In amongst all the wider considerations as to who may be next in the Bayern hotseat is the proverbial ‘Joker’: the irrepressible Jürgen Klopp. To continue the metaphorical references; Klopp is the ‘elephant-in-the-room’ when it comes to who the Bayern top-brass would truly like to don the head trainer’s tracksuit. Moreover, he is also the predominant choice amongst the fans, and the likely retention of the Bundesliga title this term will do little to assuage that desire. In that vein, Klopp’s achievements and heraldry tells more than the bare facts: Dortmund’s success underlines Bayern’s relative failure. It also shows that they are no longer the overbearing domestic force; unable to simply buy-up the resources of their greater opposition, nor cherry-pick the best National talent – accentuated by Reus’s decision to head Northeast to them, rather than South to Munich.

The Here and Now

It’s not all negative for Heynckes and his players though by any means – they’re some nine points better off than at this stage last term; have scored more; conceded less; and sit just five points offDortmund, rather than the 19 of 2010-11. And when the likes of Gomez, Ribéry, Robben, Müller and Schweinsteiger are firing, Bayern invariable triumph. That was certainly underlined by their midweek annihilation of Basel, as well as the 13 league goals they’ve registered since the debilitation of losing to Leverkusen.
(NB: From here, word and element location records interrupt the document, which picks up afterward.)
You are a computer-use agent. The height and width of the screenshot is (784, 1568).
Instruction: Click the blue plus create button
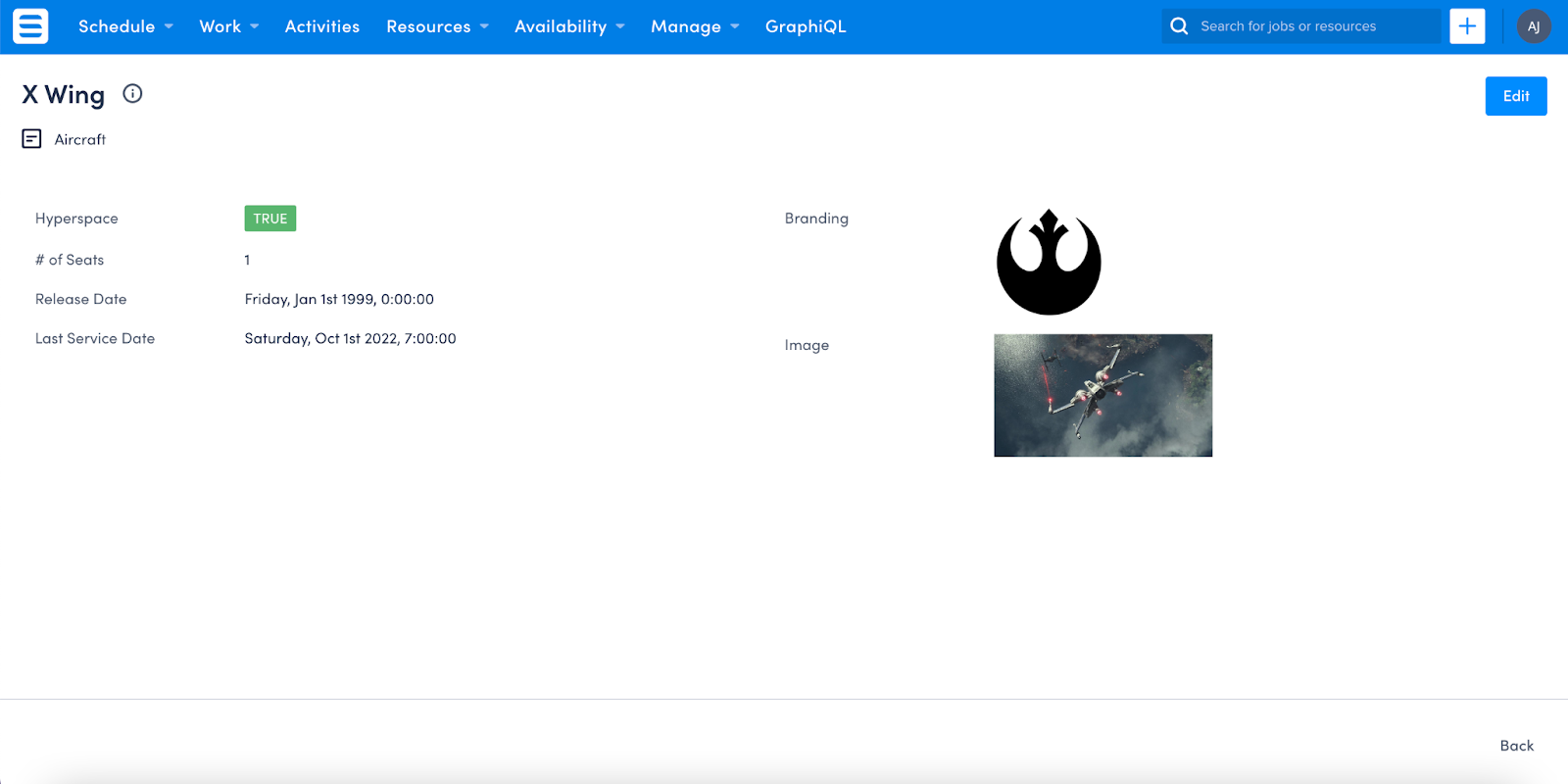point(1467,26)
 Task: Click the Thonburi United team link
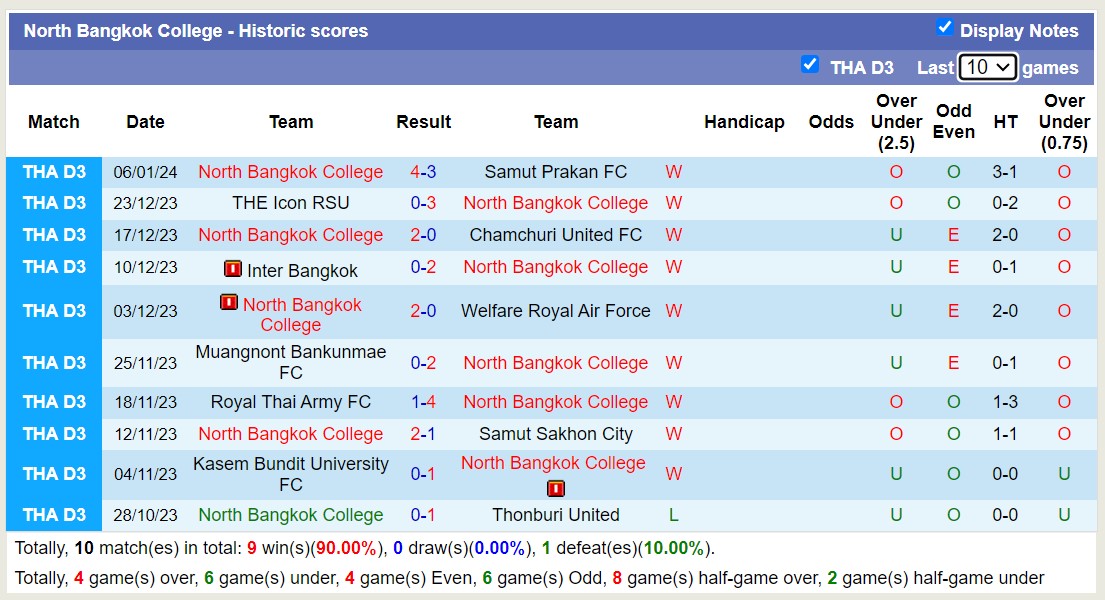(x=556, y=515)
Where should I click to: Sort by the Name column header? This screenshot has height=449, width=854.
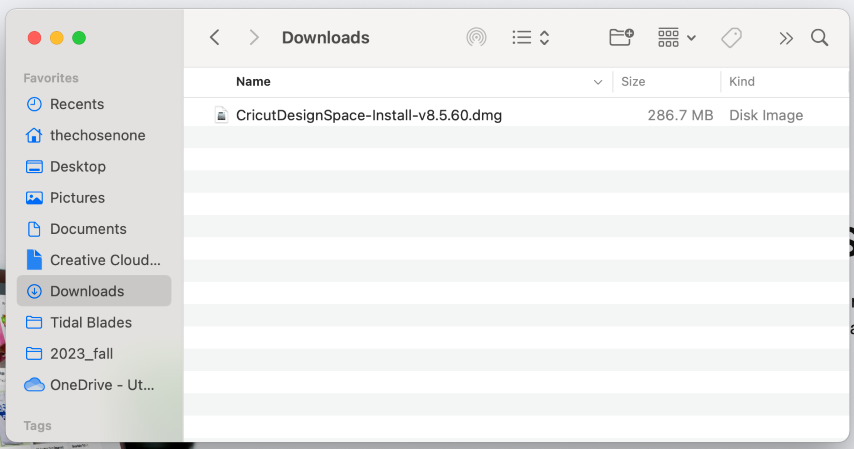pyautogui.click(x=253, y=82)

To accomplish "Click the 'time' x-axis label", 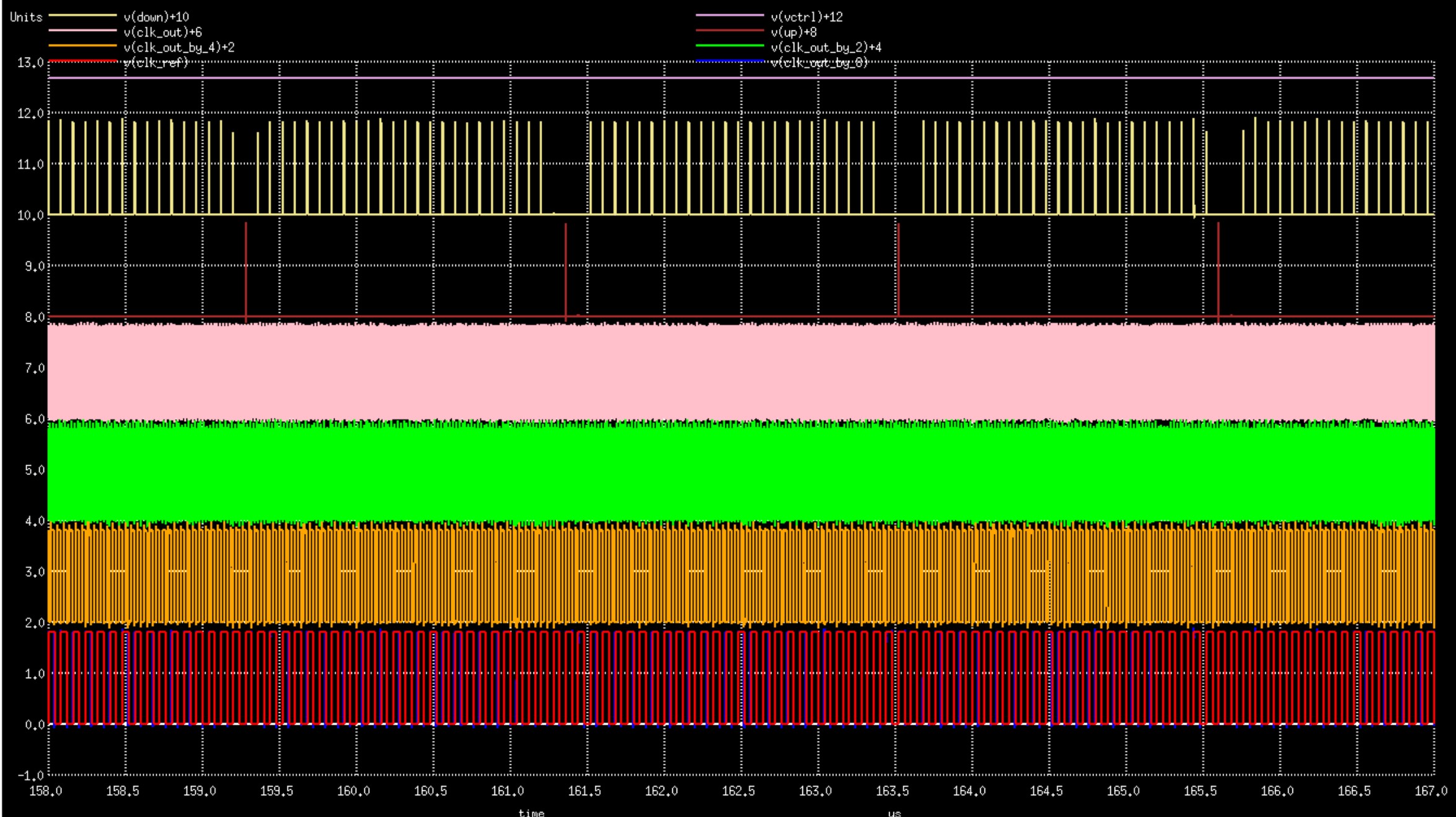I will [531, 812].
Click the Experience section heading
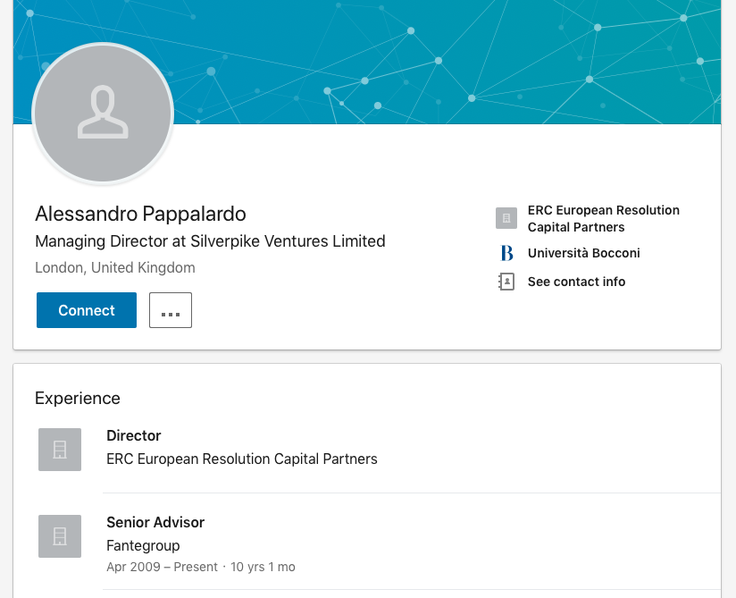Screen dimensions: 736x598 pos(77,399)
Some of the problems which have manifested this term are also rooted in the changes in management over the last 12 months, and the disagreement fostered amid the Bayern hierarchy.

Indeed, there is some thought that Heynckes failure would please certain areas of that senior group, with his appointment seen by many as having been motivated by a polar reaction to the approach adopted by predecessor Louis van Gaal. The Dutchman had been cited as the archetypal tactician, but had a method that ruffled more than few feathers. In contrast, Heynckes offered a more grounded, tender approach that was intended to restore the feel good factor to both the dressing room and training ground. Yet even at that stage – and as reported by Bild this past week – the names of Slomka and Favre were also in the frame, but were debarred from further consideration due to their relative anonymity amongst the casual fan, and global standing (not to mention the political determinations of the Munich ‘upstairs’; with it being seen as Rummenigge’s turn to pick after Uli Hoeneß’s choice – Heynckes – failing to meet expectations). Hoisted by their own petard 12 months ago, Bayern could easily find themselves in the same predicament once more; especially should they land their ultimate goal this year, and lift the Champions’ League trophy in their very own back yard.